Coachella owner Phil Anschutz has history of funding anti-LGBTQ and climate denial groups
On the surface, Coachella Valley Music and Arts Festival has seemingly long stood as a haven for creativity, freedom of expression, peace and love — vestiges of a festival culture stemming from '60s counterculture. This year, with Beyoncé headlining, the festival has seemed particularly welcoming to liberal ideals. After all, she authored one of the most liberated and woke albums of 2016.
However, there's something rotten at the heart of the California festival, and the values it appears to represent don't exactly line up with the practices of its corporate owner. According to reports compiled by Uproxx and Afropunk, the owner of the company that produces the festival, Philip Anschutz, has a history of funding anti-LGBTQ groups and climate denial strategy, in addition to having a record of anti-environmental scandals.
Anschutz is the owner of Anschutz Entertainment Group, or AEG, one of the largest entertainment companies in the world. It acts as a parent company to Goldenvoice, the organization that produces Coachella, in addition to managing the Los Angeles Lakers and Clippers basketball teams and running the Colosseum at Las Vegas' Caesars Palace.
Using the revenue streams generated from all these properties, Anschutz has donated hundreds of thousands of dollars to anti-gay organizations, such as the Alliance Defending Freedom, the National Christian Foundation and the Family Research Council, according to the bipartisan advocacy group Freedom For All Americans. These groups, according to the Washington Post, are "aggressively working to chip away at the equal rights of LGBTQ Americans."
The Southern Poverty Law Center specifically bills the Family Research Council as an "extremist group."
Furthermore, Anschutz has been known to use his influence in state politics as well, causing advocacy groups like ProgressNow Colorado to target him specifically by name. As Afropunk notes, executive director Ian Silverii wrote in a 2016 press release:
"Phil Anschutz's extensive influence in Colorado politics has been known for years, but the degree of his support for anti-LGBTQ groups that fund extremist hate groups like Gordon Kligenschmitt's 'Pray in Jesus Name' is shocking. At a time in American history when discrimination and violence against LGBTQ citizens is on the rise, support for pro-discrimination groups puts Anschutz on the wrong side of Colorado, and on the wrong side of history."

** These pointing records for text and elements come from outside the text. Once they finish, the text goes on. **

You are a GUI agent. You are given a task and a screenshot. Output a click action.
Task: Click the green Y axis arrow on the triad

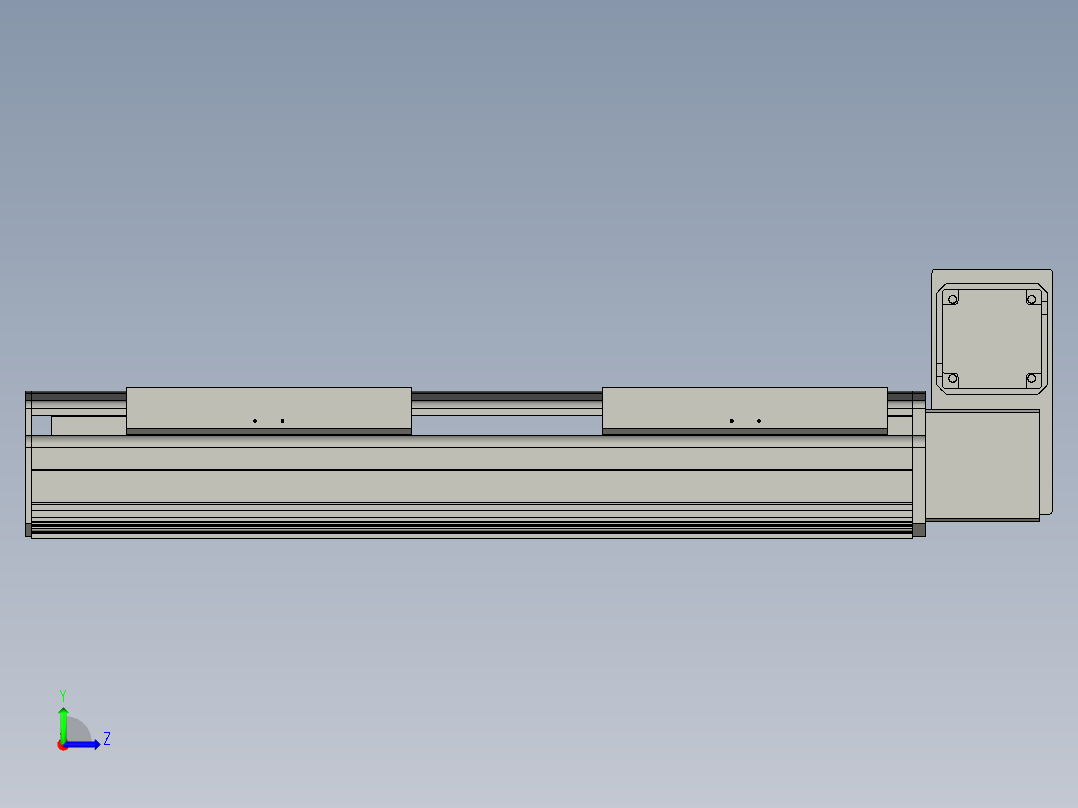pyautogui.click(x=63, y=720)
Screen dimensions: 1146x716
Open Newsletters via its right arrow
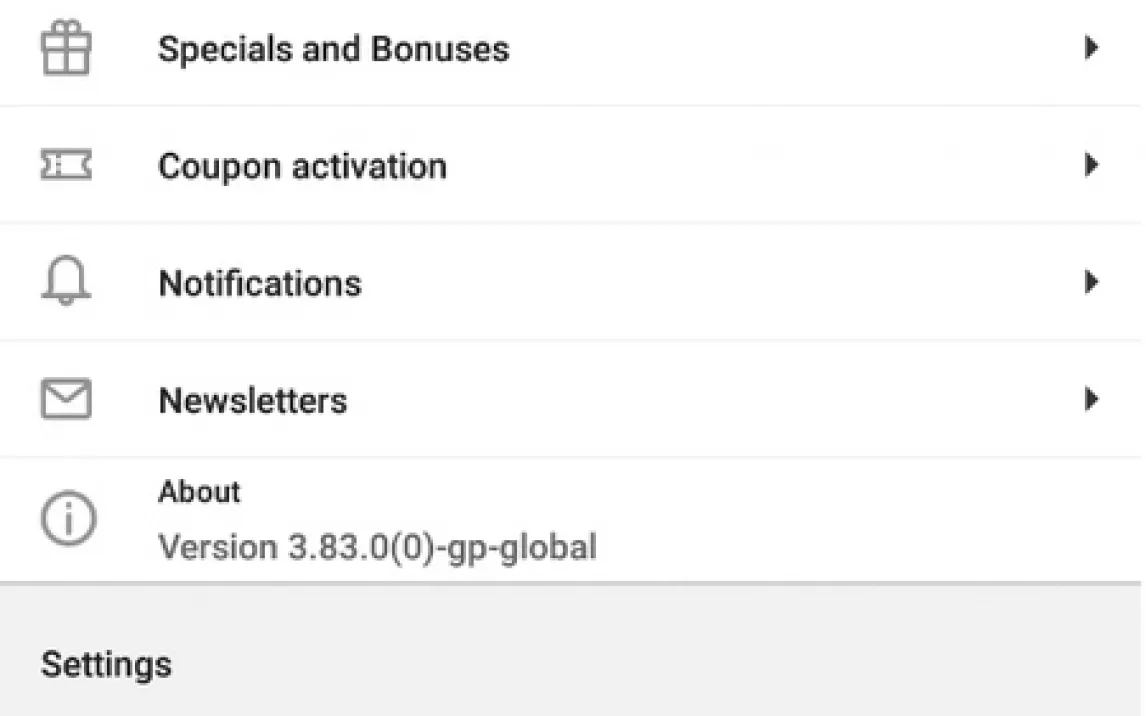tap(1092, 400)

Beyond anti-LGBTQ causes, Greenpeace has also specifically named Anschutz as a major financer of climate denial groups, alongside fossil fuel billionaires the Koch Brothers. He's one of the attendees of the Koch Brothers biannual strategy meetings, where Greenpeace notes "millions of dollars are raised to influence politics through groups like the Heritage Foundation, Americans for Prosperity, the Franklin Center, and the other members of the State Policy Network." Anschutz also owns the Washington Examiner and the Weekly Standard, which frequently share anti-climate change talking points.
They're troubling revelations, one that casts Coachella's nearly $400 price tag in a new light. That money is going to line the pockets of a man who's interest is to actively oppose and undo so many progressive causes.
Jan. 6, 2017, 8:45 a.m.: Philip Anschutz has responded to the reports of his past donations in a statement issued to Rolling Stone, calling the reports "garbage" and "fake news," writing:
"I unequivocally support the rights of all people without regard to sexual orientation. We are fortunate to employ a wealth of diverse individuals throughout our family of companies, all of whom are important to us – the only criteria on which they are judged is the quality of their job performance; we do not tolerate discrimination in any form."
Matt McTighe, executive director of Freedom for All Americans, also responded to Anschutz's apparent change of heart telling Rolling Stone: "It's encouraging to see that even those who've funded groups opposed to LGBT equality in the past are willing to change their views and come around to opposing discrimination."